▸ Task to carry out
Please edit the rows from the line containing "How do I perform: Click the Mexican" down to the line containing "click(57, 68)", replacing "checkbox" with "check box" and keeping everything else the same. Return only those rows.

▸ Provided entries
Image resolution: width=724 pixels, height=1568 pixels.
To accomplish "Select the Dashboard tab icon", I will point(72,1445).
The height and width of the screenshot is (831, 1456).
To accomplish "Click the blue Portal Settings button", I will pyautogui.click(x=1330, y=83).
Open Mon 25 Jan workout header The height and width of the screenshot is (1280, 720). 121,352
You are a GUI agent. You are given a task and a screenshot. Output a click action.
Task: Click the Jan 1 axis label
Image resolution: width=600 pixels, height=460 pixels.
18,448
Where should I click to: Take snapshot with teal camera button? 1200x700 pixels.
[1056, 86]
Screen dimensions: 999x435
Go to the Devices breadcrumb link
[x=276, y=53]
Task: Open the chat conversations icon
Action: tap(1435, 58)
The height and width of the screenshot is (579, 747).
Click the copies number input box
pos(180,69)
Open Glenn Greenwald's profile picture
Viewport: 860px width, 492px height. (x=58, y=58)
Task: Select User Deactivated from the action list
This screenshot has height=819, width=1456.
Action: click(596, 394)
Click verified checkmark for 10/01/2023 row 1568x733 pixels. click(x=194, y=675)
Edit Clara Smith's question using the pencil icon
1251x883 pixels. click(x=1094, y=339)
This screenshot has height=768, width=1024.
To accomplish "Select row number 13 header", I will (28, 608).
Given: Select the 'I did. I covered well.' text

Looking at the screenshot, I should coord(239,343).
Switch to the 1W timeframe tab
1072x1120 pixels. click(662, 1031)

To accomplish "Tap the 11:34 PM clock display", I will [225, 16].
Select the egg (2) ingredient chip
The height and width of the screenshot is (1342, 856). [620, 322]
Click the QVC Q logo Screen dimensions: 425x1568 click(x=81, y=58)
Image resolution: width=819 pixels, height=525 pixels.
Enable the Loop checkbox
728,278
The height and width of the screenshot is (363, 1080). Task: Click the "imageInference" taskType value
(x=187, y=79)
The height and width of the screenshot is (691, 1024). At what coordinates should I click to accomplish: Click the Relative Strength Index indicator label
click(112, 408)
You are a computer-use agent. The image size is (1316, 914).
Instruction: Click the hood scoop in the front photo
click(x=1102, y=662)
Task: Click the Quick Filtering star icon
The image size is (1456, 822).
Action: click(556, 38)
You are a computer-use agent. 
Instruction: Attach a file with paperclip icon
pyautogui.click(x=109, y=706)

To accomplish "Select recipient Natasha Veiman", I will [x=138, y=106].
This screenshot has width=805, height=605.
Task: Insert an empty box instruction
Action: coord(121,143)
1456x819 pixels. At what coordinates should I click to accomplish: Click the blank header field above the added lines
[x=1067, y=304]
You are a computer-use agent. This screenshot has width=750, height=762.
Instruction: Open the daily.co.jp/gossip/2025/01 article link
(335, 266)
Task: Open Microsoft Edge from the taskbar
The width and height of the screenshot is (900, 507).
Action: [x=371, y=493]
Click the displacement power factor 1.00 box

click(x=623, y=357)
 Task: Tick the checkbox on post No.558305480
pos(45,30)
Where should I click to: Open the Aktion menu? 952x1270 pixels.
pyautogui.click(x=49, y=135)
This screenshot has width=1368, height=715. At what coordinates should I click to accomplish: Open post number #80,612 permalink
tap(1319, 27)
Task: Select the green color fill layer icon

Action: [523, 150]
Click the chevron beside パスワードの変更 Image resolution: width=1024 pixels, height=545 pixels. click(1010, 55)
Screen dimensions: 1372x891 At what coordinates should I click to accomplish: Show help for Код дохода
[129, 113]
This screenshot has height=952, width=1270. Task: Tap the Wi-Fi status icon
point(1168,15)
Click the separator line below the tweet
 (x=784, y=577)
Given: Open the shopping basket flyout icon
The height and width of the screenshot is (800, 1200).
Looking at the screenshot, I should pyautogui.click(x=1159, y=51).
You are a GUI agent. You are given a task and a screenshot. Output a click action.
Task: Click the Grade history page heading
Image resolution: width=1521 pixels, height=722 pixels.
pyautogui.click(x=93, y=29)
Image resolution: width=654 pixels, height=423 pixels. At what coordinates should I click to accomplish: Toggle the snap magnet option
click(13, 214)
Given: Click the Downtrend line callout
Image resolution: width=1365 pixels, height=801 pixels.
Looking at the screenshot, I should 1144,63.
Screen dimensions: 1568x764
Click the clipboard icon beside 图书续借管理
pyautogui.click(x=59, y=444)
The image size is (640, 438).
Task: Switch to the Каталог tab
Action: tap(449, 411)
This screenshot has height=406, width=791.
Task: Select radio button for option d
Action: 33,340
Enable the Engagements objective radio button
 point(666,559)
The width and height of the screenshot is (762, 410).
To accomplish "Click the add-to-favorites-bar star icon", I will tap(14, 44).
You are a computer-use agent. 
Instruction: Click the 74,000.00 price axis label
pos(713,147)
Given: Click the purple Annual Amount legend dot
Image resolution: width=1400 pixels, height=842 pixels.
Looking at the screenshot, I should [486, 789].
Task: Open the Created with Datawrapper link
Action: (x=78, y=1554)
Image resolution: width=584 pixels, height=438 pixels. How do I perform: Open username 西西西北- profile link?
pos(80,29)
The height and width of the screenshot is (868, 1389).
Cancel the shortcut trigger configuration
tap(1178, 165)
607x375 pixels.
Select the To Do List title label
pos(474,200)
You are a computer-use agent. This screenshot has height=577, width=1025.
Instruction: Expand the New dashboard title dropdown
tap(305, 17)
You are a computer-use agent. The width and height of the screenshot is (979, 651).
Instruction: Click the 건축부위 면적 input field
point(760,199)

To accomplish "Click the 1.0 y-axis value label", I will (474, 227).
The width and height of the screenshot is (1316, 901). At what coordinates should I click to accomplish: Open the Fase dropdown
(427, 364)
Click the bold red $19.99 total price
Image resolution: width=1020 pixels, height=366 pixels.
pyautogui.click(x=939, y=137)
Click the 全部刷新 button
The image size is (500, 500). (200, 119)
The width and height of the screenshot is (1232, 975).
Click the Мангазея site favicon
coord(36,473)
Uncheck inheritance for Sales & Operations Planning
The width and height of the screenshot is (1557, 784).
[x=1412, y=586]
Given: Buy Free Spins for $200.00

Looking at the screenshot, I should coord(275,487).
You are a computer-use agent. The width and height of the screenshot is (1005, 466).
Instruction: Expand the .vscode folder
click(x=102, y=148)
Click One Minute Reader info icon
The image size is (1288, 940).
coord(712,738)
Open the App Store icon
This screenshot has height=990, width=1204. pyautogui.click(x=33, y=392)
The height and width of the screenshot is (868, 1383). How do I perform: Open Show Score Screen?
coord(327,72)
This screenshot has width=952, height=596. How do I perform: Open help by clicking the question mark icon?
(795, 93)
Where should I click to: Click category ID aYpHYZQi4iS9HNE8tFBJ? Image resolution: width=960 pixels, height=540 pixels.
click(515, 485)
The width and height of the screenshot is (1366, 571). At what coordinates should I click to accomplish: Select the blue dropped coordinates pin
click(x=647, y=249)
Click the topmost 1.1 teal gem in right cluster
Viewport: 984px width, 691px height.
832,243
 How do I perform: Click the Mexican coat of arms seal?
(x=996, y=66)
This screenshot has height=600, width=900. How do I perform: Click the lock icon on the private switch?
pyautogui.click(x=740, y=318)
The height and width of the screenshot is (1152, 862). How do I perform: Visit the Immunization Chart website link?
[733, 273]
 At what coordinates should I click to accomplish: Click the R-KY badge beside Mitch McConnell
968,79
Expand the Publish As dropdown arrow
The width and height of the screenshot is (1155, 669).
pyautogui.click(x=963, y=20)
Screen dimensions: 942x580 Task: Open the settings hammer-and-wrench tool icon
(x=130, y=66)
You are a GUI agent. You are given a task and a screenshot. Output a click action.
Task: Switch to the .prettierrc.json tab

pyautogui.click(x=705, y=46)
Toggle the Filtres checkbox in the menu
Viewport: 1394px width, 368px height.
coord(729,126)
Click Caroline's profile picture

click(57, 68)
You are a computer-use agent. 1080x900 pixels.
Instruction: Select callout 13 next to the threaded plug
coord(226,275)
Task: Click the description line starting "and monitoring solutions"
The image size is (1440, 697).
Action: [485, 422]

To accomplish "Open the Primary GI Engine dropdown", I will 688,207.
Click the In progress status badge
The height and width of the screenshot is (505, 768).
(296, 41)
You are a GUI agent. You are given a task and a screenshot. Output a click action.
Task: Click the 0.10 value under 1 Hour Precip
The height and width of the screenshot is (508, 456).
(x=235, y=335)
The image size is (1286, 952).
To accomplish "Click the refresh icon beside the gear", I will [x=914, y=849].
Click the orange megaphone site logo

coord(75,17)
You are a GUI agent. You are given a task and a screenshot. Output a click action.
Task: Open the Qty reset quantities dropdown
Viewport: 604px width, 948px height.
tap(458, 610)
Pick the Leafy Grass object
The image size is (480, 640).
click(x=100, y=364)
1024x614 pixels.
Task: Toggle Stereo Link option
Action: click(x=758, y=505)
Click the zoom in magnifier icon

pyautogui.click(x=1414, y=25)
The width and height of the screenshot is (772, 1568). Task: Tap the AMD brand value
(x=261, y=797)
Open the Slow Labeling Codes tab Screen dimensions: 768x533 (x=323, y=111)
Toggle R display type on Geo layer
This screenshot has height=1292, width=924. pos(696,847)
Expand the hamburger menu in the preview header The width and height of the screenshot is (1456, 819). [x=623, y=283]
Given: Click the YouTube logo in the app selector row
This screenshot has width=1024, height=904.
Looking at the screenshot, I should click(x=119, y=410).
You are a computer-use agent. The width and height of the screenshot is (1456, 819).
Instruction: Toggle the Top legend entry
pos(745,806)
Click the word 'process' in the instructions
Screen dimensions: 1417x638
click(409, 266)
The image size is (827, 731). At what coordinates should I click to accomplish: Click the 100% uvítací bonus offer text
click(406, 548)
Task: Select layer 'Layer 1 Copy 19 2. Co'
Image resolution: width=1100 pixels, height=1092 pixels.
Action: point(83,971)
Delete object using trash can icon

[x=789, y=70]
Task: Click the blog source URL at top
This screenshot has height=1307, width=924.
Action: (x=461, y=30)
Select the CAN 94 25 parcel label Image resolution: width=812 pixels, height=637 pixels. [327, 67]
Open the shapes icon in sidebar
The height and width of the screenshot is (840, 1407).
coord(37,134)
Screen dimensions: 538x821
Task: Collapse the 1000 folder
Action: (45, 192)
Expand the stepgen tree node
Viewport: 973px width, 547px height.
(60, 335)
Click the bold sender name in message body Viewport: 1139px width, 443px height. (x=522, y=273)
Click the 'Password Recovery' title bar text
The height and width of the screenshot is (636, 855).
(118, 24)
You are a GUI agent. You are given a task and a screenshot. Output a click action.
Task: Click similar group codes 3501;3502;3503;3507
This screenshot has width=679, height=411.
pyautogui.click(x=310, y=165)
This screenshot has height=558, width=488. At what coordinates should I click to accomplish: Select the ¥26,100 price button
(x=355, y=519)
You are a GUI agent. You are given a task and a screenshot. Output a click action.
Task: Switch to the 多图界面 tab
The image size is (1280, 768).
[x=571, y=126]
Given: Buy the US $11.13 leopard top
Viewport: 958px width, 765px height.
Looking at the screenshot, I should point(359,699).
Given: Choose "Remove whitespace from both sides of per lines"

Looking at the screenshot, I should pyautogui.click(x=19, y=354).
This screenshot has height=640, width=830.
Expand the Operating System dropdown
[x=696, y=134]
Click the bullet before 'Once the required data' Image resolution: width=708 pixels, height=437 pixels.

▸ Response to this task
 How do I perform: Click the Mexican coat of arms seal?
(x=996, y=66)
This screenshot has height=600, width=900. How do I perform: Click the lock icon on the private switch?
pyautogui.click(x=740, y=318)
The height and width of the screenshot is (1152, 862). How do I perform: Visit the Immunization Chart website link?
[733, 273]
 At what coordinates should I click to accomplish: Click the R-KY badge beside Mitch McConnell
968,79
Expand the Publish As dropdown arrow
The width and height of the screenshot is (1155, 669).
pyautogui.click(x=963, y=20)
Screen dimensions: 942x580 Task: Open the settings hammer-and-wrench tool icon
(x=130, y=66)
You are a GUI agent. You are given a task and a screenshot. Output a click action.
Task: Switch to the .prettierrc.json tab

pyautogui.click(x=705, y=46)
Toggle the Filtres check box in the menu
Viewport: 1394px width, 368px height.
coord(729,126)
Click Caroline's profile picture

click(57, 68)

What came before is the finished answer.